Exuma – “Dambala” from Exuma (Mercury Records, 1970)
Tony McKay, native of the Bahamas, began performing as Exuma in same Greenwich folk scene that molded Bob Dylan. “Dambala” – which later received a haunting rendition from Nina Simone – might seem like a hippie jam at first, but McKay’s imagery grows increasingly apocalyptic as the song goes on.
Comus – “Drip Drip” from First Utterance (Dawn Records, 1971)
Although Comus might be the oddest band here at face value, much of their strength is held in tight songwriting. There are freakouts, true, but those moments wouldn’t work as well if they weren’t surrounded by solid hooks and riffs.

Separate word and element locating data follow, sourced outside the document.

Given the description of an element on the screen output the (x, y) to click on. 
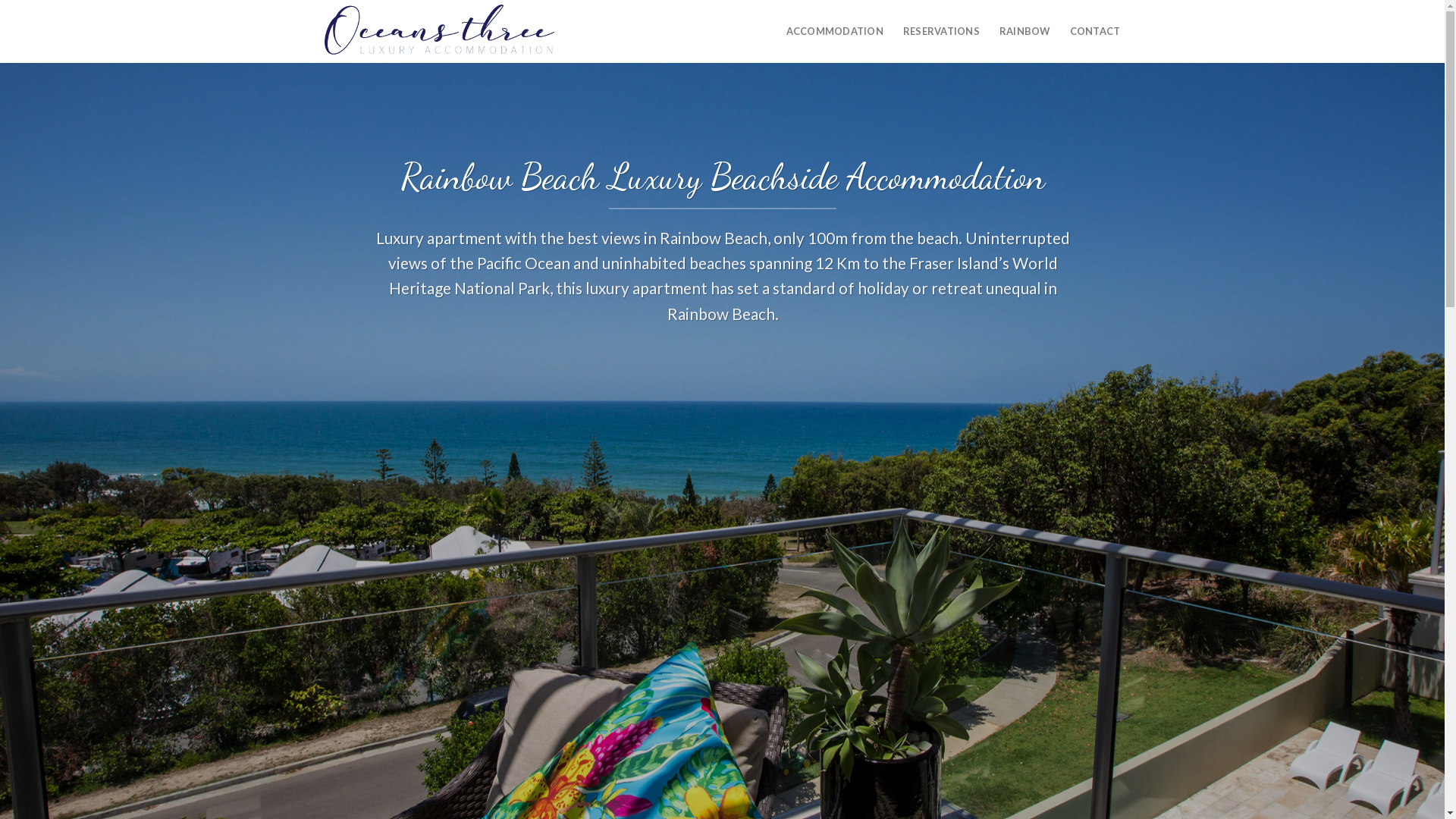
CONTACT Element type: text (1095, 30)
RAINBOW Element type: text (1024, 30)
Oceans Three - Rainbow Beach Luxury Beachside Accommodation Element type: hover (441, 31)
RESERVATIONS Element type: text (941, 30)
ACCOMMODATION Element type: text (833, 30)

Jan Dukes de Grey – “Dominque” from Sorcerers (Deram Records, 1970)
Here, and on the rest of Sorcerers, Jan Dukes de Grey noticeably restrain a thread of chaos bubbling beneath their otherwise cheery tunes. When that chaos rose to the forefront on their followup, Mice and Rats in the Loft, even Comus looked tame in comparison.
HP Lovecraft – “Electrollentando” from HP Lovecraft II (Philips Records, 1968)
HP Lovecraft’s music isn’t as ominous as you might expect from their choice of namesake, but they bring some heavy psych overtones to what otherwise might be simple pop music.
Pearls Before Swine – “Ring Thing” from Baklava (ESP-Disk, 1968)
“Ring Thing” is hardly a typical Pearls Before Swine track, but its LotR-inspired gloom works thanks to Tom Rapp’s attention to detail and forward-thinking atmospheric touches.
Cromagnon – “Caledonia” from Orgasm (ESP-Disk, 1969)
The theory of evolution applies to musical genres as much as anything. No scene or sound emerges from the void, but rather develops as a mutation of that which already exists. Those mutations are present long before they actually emerge, lying dormant until they reach the right musicians in the right conditions. I think that’s true, at least – it’s the only explanation I have when faced with this brief flash of blackened folk rock from 1969, a year before Black Sabbath released their debut album.